• Problem to work on:
What is needed is every line, exactly as given, from the line containing "Open the 22:30" through the end of the data below.

= Beginning of Section =

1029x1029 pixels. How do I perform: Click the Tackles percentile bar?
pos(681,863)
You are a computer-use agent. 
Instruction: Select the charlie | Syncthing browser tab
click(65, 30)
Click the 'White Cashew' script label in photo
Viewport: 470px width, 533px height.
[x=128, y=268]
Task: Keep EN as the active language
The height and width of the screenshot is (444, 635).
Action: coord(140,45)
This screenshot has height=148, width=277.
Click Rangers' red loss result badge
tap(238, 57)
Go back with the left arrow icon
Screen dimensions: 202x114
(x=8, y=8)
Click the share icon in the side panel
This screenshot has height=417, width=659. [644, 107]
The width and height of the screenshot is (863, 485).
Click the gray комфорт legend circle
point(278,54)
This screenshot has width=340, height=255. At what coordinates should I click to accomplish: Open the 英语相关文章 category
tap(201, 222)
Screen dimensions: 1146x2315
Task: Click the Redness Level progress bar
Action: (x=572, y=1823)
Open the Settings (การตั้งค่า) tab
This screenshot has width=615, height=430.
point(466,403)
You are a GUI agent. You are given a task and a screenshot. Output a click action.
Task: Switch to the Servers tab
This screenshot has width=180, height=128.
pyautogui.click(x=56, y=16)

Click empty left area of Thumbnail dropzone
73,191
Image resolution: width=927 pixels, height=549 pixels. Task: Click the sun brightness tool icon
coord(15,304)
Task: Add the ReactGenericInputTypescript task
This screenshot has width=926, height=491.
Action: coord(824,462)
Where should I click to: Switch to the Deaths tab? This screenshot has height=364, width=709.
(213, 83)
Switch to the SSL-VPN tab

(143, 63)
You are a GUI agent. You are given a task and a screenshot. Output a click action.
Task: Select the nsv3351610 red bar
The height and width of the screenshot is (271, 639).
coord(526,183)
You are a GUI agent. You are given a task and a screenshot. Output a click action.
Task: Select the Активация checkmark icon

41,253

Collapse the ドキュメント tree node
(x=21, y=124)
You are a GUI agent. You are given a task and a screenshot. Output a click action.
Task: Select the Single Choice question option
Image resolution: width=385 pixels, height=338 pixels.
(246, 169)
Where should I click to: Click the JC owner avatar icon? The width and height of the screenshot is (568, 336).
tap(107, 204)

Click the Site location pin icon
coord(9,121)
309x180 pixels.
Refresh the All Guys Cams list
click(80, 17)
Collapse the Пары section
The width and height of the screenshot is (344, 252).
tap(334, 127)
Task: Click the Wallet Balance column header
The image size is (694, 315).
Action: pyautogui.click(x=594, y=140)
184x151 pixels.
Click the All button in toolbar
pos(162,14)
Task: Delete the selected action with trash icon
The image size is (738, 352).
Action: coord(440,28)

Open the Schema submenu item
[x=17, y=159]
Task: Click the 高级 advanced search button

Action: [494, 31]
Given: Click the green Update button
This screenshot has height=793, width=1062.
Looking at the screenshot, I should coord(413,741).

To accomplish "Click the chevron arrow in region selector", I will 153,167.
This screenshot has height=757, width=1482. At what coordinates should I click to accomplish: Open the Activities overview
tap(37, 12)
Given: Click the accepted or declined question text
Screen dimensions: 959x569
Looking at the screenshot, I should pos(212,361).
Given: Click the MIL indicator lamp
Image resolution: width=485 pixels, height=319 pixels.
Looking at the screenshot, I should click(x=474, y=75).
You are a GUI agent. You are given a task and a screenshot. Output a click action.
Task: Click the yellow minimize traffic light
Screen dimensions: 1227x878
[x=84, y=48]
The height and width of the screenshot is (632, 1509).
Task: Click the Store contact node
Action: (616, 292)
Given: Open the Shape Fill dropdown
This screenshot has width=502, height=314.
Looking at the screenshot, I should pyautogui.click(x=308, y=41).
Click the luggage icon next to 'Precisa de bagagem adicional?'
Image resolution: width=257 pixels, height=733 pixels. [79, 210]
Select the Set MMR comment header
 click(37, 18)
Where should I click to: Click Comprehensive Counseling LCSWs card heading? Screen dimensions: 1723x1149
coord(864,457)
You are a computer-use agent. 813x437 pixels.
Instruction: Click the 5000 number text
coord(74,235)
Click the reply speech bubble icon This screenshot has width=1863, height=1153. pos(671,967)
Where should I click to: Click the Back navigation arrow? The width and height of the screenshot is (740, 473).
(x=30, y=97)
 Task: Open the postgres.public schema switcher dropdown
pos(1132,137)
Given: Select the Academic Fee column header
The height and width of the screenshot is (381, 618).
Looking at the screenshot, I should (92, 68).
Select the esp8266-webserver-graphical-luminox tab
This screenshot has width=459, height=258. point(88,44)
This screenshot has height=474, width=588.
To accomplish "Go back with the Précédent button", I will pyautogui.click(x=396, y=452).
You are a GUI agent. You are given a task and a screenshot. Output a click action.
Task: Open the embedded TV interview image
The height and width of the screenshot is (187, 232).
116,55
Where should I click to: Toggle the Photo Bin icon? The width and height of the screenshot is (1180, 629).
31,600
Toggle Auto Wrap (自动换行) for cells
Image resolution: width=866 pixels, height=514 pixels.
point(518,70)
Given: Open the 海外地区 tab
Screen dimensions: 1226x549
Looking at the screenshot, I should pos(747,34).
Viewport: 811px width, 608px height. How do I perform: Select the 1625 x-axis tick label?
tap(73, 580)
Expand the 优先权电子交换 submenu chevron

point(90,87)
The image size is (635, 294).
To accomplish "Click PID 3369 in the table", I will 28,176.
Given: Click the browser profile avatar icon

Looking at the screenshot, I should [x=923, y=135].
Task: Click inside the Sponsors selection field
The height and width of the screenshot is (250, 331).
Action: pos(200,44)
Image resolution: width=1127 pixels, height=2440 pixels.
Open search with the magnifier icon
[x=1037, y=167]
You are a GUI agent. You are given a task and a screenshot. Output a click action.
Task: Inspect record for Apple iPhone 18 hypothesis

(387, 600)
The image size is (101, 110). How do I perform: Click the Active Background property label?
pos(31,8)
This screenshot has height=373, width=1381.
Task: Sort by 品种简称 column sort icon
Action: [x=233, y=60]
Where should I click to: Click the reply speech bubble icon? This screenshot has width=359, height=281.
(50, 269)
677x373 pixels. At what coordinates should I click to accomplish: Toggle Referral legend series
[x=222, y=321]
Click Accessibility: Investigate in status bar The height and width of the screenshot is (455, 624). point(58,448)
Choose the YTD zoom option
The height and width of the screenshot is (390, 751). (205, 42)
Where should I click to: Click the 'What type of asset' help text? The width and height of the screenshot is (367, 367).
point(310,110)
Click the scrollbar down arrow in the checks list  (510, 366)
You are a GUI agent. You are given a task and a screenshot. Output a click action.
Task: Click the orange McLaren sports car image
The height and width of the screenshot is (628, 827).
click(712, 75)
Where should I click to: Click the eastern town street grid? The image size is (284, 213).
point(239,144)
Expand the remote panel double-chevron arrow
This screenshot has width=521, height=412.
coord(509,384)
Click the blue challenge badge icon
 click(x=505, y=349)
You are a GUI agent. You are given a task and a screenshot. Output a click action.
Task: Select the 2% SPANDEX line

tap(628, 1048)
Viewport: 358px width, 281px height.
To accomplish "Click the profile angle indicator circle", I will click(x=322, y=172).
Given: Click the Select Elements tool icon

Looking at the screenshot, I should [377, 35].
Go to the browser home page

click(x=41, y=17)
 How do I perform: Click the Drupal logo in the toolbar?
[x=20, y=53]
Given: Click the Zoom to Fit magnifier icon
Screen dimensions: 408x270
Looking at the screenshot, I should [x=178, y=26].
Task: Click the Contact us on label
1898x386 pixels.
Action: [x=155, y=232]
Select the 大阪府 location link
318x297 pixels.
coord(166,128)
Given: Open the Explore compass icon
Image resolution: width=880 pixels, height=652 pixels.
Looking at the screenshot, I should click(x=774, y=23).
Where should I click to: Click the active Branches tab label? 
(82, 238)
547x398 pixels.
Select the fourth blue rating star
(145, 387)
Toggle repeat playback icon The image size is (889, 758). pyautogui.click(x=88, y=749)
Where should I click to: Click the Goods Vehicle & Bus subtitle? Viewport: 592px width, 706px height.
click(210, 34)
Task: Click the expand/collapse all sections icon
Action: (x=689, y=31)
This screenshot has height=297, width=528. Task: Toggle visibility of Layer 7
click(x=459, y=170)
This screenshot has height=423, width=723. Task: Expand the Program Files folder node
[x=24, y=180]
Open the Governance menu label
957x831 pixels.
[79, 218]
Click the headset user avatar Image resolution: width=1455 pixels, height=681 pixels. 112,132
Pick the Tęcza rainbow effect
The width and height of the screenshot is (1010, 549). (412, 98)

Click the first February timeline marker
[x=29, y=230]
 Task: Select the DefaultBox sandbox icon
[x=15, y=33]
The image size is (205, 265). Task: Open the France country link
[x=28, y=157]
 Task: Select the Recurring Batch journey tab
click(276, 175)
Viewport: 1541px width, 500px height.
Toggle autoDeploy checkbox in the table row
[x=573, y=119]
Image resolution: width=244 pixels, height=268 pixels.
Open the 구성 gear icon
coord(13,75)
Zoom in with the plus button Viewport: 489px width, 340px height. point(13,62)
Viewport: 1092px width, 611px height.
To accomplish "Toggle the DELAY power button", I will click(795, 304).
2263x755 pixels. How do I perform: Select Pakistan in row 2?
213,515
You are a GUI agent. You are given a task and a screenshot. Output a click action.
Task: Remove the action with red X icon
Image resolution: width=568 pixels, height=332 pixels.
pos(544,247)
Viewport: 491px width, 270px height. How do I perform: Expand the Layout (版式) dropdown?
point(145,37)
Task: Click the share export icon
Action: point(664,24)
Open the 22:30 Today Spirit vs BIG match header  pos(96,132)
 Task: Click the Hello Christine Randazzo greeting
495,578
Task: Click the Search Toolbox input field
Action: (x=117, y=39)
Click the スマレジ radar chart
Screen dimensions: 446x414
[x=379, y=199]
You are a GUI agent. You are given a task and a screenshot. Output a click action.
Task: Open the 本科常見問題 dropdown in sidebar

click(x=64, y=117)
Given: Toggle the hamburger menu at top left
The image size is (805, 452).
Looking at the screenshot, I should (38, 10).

= End of Section =

• Reply to the exercise:
Open the 22:30 Today Spirit vs BIG match header  pos(96,132)
 Task: Click the Hello Christine Randazzo greeting
495,578
Task: Click the Search Toolbox input field
Action: (x=117, y=39)
Click the スマレジ radar chart
Screen dimensions: 446x414
[x=379, y=199]
You are a GUI agent. You are given a task and a screenshot. Output a click action.
Task: Open the 本科常見問題 dropdown in sidebar

click(x=64, y=117)
Given: Toggle the hamburger menu at top left
The image size is (805, 452).
Looking at the screenshot, I should (38, 10).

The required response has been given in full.